Cooperative kinking at distant sites in mechanically stressed DNA.

In cells, DNA is routinely subjected to significant levels of bending and twisting. In some cases, such as under physiological levels of supercoiling, DNA can be so highly strained, that it transitions into non-canonical structural conformations that are capable of relieving mechanical stress within the template. DNA minicircles offer a robust model system to study stress-induced DNA structures. Using DNA minicircles on the order of 100 bp in size, we have been able to control the bending and torsional stresses within a looped DNA construct. Through a combination of cryo-EM image reconstructions, Bal31 sensitivity assays and Brownian dynamics simulations, we have been able to analyze the effects of biologically relevant underwinding-induced kinks in DNA on the overall shape of DNA minicircles. Our results indicate that strongly underwound DNA minicircles, which mimic the physical behavior of small regulatory DNA loops, minimize their free energy by undergoing sequential, cooperative kinking at two sites that are located about 180° apart along the periphery of the minicircle. This novel form of structural cooperativity in DNA demonstrates that bending strain can localize hyperflexible kinks within the DNA template, which in turn reduces the energetic cost to tightly loop DNA.

Electrophoretic mobility of supercoiled, catenated and knotted DNA molecules.

We systematically varied conditions of two-dimensional (2D) agarose gel electrophoresis to optimize separation of DNA topoisomers that differ either by the extent of knotting, the extent of catenation or the extent of supercoiling. To this aim we compared electrophoretic behavior of three different families of DNA topoisomers: (i) supercoiled DNA molecules, where supercoiling covered the range extending from covalently closed relaxed up to naturally supercoiled DNA molecules; (ii) postreplicative catenanes with catenation number increasing from 1 to ∼15, where both catenated rings were nicked; (iii) knotted but nicked DNA molecules with a naturally arising spectrum of knots. For better comparison, we studied topoisomer families where each member had the same total molecular mass. For knotted and supercoiled molecules, we analyzed dimeric plasmids whereas catenanes were composed of monomeric forms of the same plasmid. We observed that catenated, knotted and supercoiled families of topoisomers showed different reactions to changes of agarose concentration and voltage during electrophoresis. These differences permitted us to optimize conditions for their separation and shed light on physical characteristics of these different types of DNA topoisomers during electrophoresis.

Topological aspects of DNA function and protein folding.

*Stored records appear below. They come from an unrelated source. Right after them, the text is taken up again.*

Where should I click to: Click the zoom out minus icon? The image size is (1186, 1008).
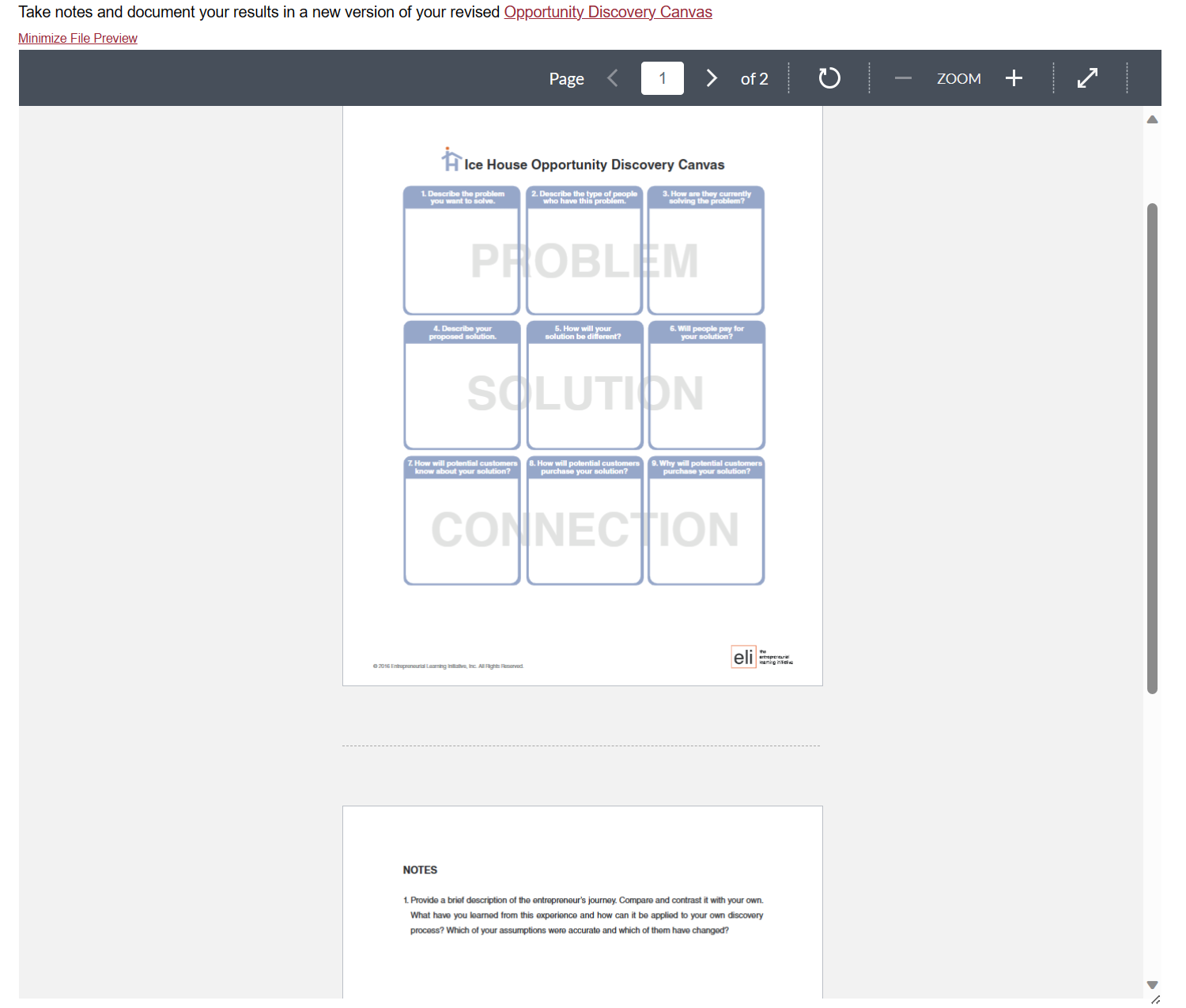[x=902, y=77]
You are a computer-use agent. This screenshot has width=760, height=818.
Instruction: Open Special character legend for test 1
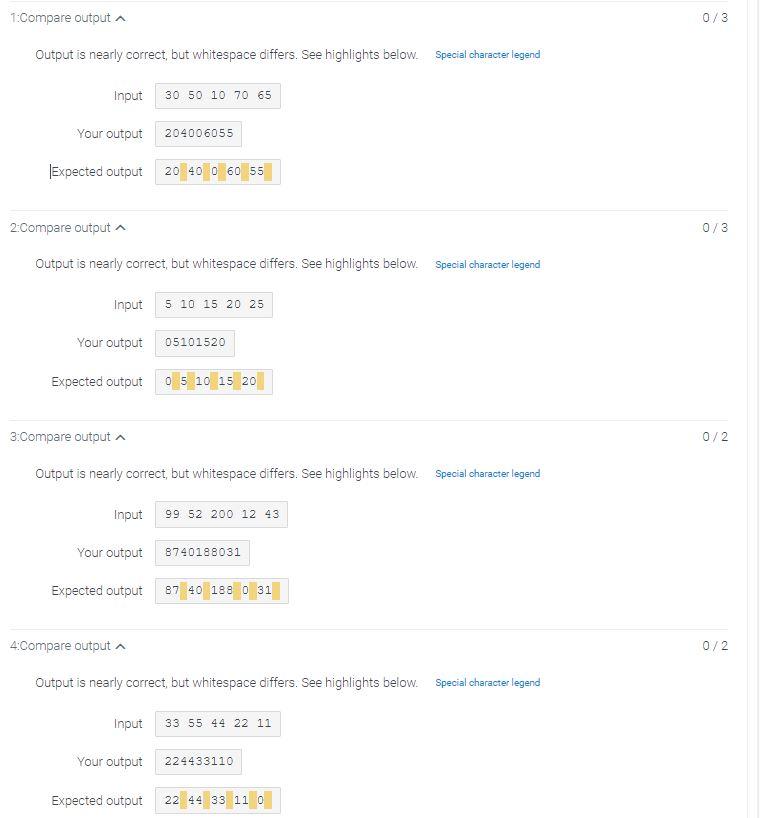click(487, 55)
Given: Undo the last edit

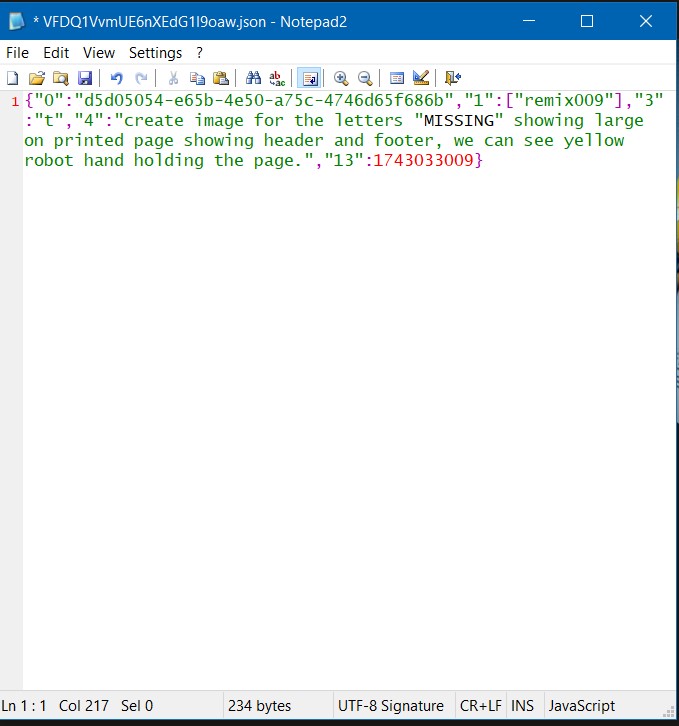Looking at the screenshot, I should click(x=117, y=78).
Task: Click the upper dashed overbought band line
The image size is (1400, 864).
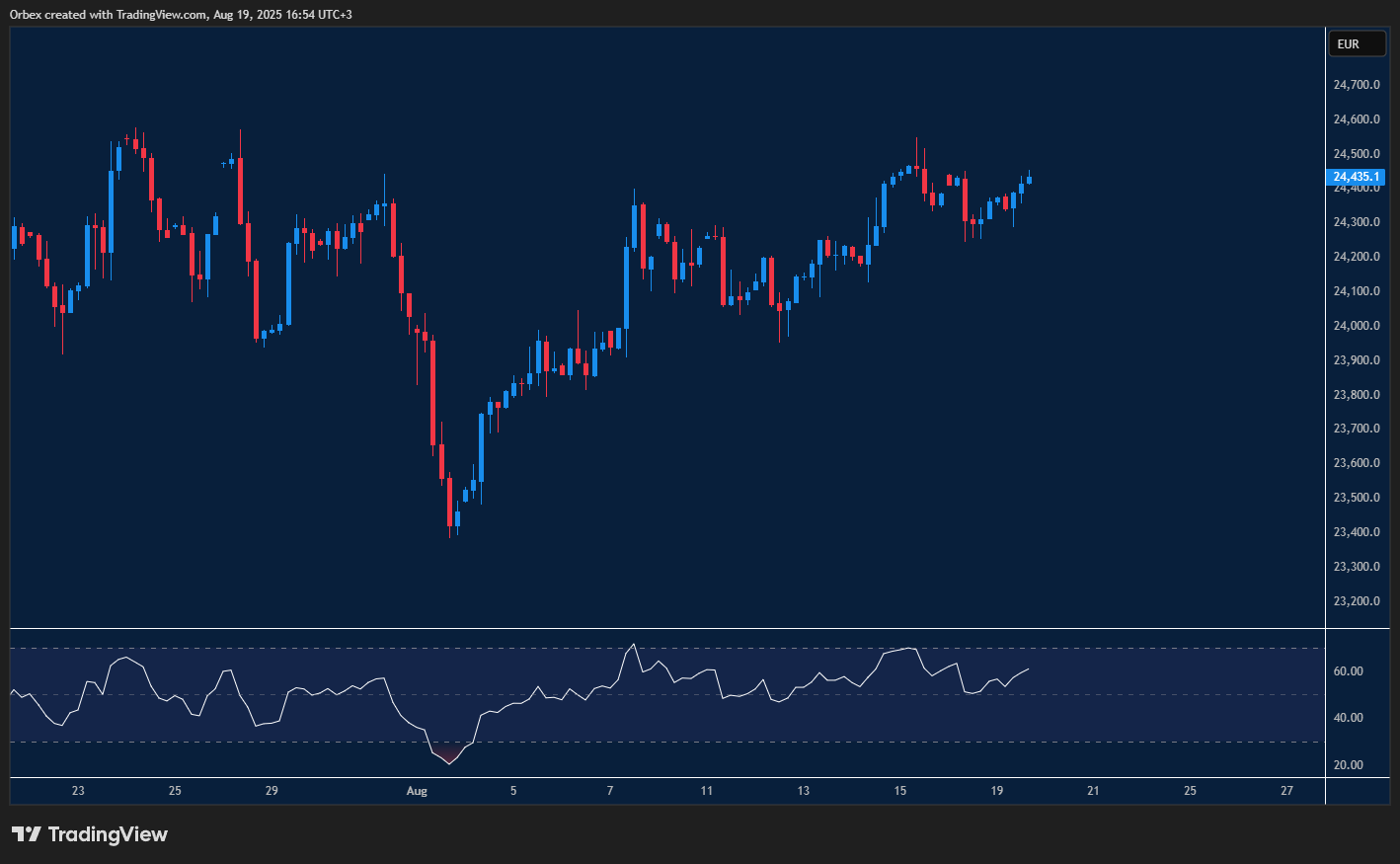Action: pyautogui.click(x=691, y=647)
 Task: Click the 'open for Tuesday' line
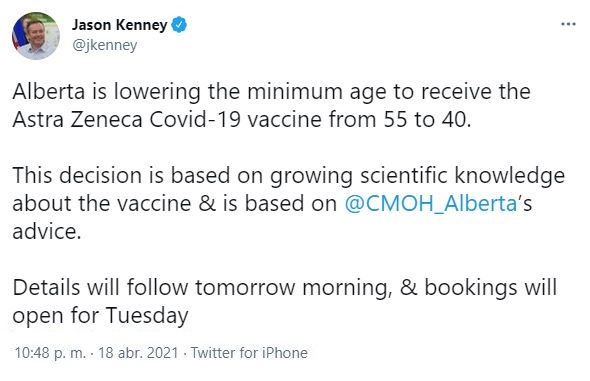(x=100, y=315)
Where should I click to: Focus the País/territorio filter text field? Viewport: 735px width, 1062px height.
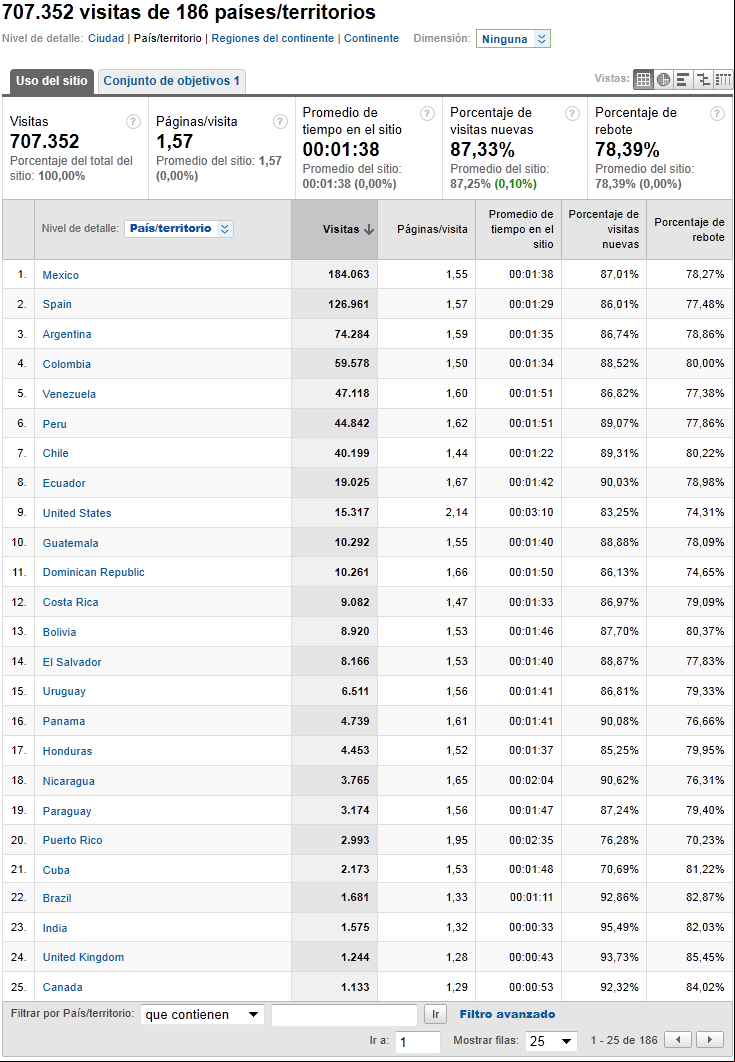[x=344, y=1015]
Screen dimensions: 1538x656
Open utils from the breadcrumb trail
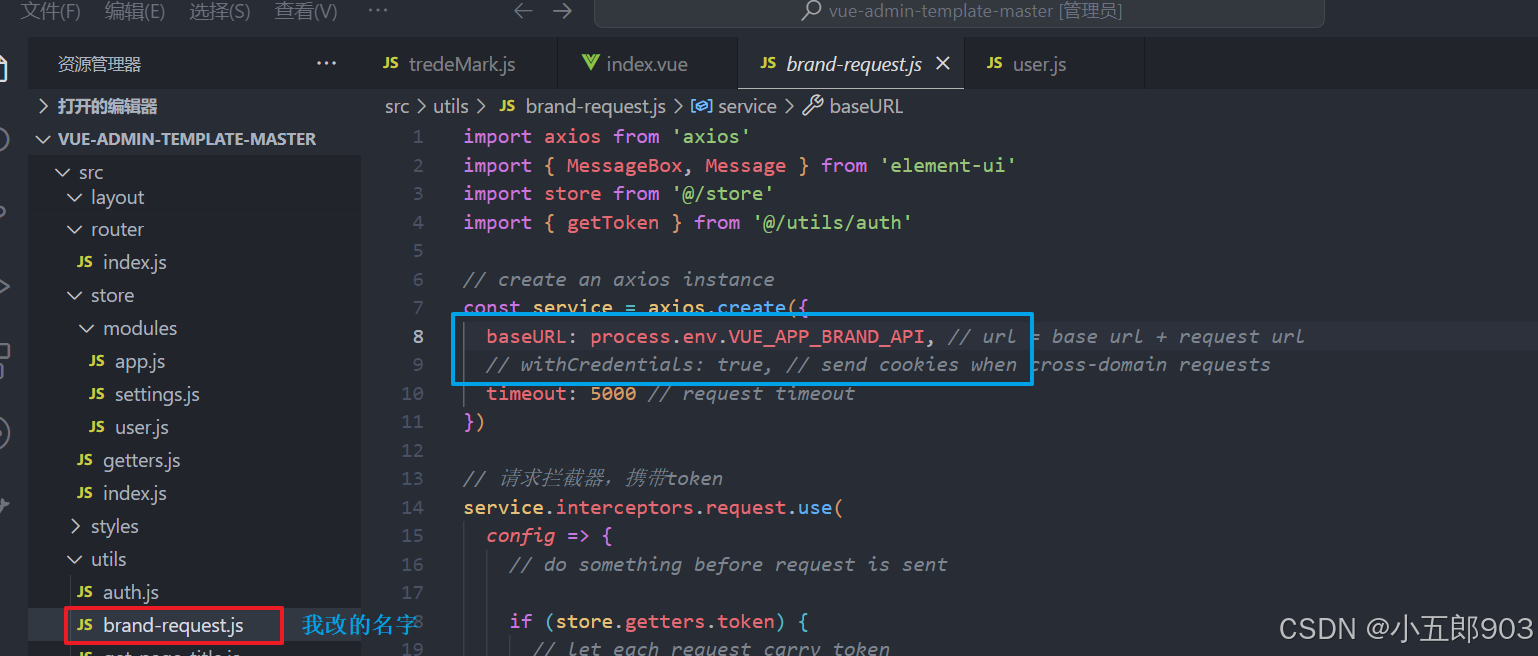[x=450, y=105]
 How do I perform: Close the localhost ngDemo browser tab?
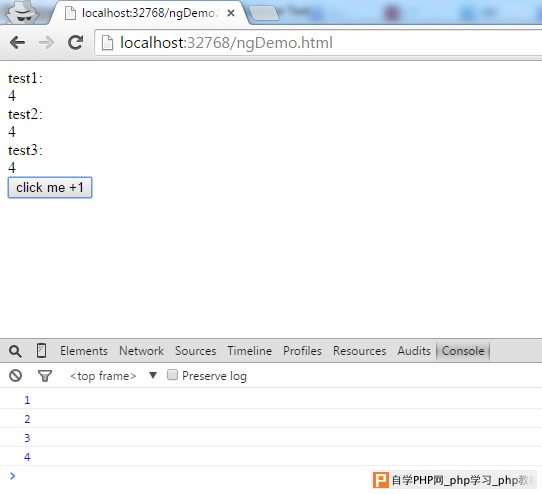pos(231,13)
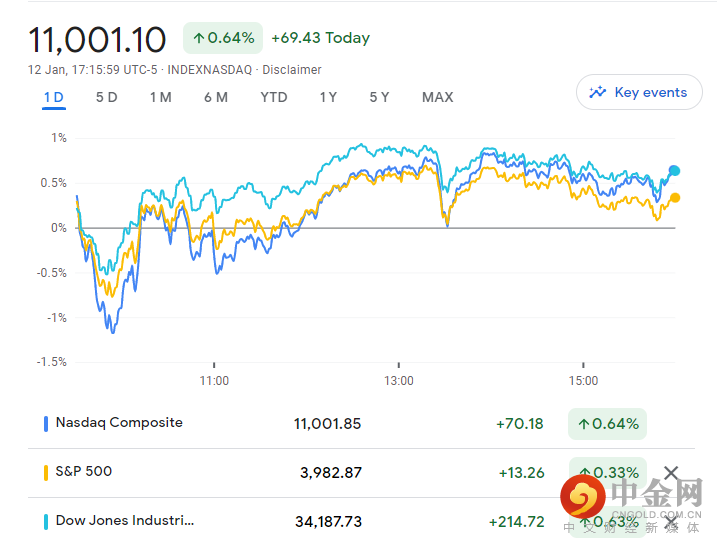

The Topological Aspects of DNA Function and Protein Folding international meeting provided an interdisciplinary forum for biological scientists, physicists and mathematicians to discuss recent developments in the application of topology to the study of DNA and protein structure. It had 111 invited participants, 48 talks and 21 posters. The present article discusses the importance of topology and introduces the articles from the meeting's speakers.